Browning Jnr’s absence from the census is explained by the fact that HMS Cockatrice had sailed for Tangier and Gibraltar in 1861. Browning Jnr was on her. I can’t tell if he took any photographs when he was in Tangier but he certainly did so when in Gibraltar. Nine of these dated 1861 appear on the album. They are among the oldest ever taken of Gibraltar, probably as old as those taken by pioneers such as Francis Frith and Robert Peters Napper and only beaten by about a decade by the oldest known photographs by an amateur - Alfred Capel Cure.

A newspaper report dated April 1861 mentions HMS Cockatrice steaming into Barn Pool an anchorage below Edgecumbe in Plymouth - She was probably just about to leave for Tangier and Gibraltar   (1861 - Browning Jnr)
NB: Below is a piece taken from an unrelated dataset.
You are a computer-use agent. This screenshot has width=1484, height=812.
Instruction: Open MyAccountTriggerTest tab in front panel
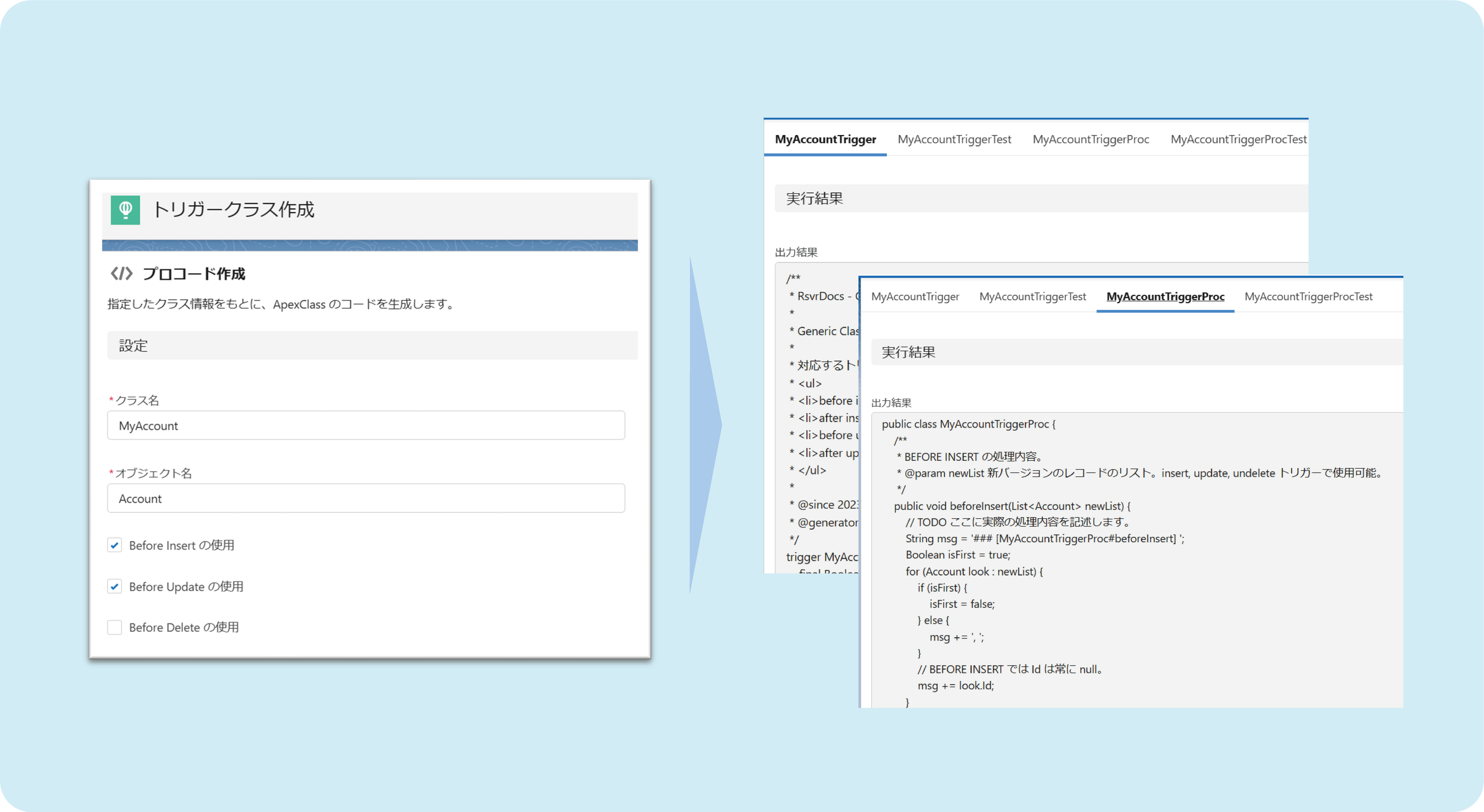click(x=1032, y=296)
The album’s nine Gibraltar photographs are dealt with in detail in a separate chapter. There are no photos for 1862 although he may very well have been in Malta aboard HMS Hibernia at the time. She had once been the Flagship of the Mediterranean Fleet and had almost certainly made frequent calls at Gibraltar on her way elsewhere. 

H.M.S. Hibernia in a dry dock in Malta     (Unknown Date - Not from Album)

He certainly did visit Malta in 1863 and perhaps also the following year aboard H.M.S Cumberland. It was while he was on the island that he joined a Masonic Lodge. Apparently this was not his initiation into Freemasonry. He is recorded in the appropriate Masonic ledger as a Captain of the RN.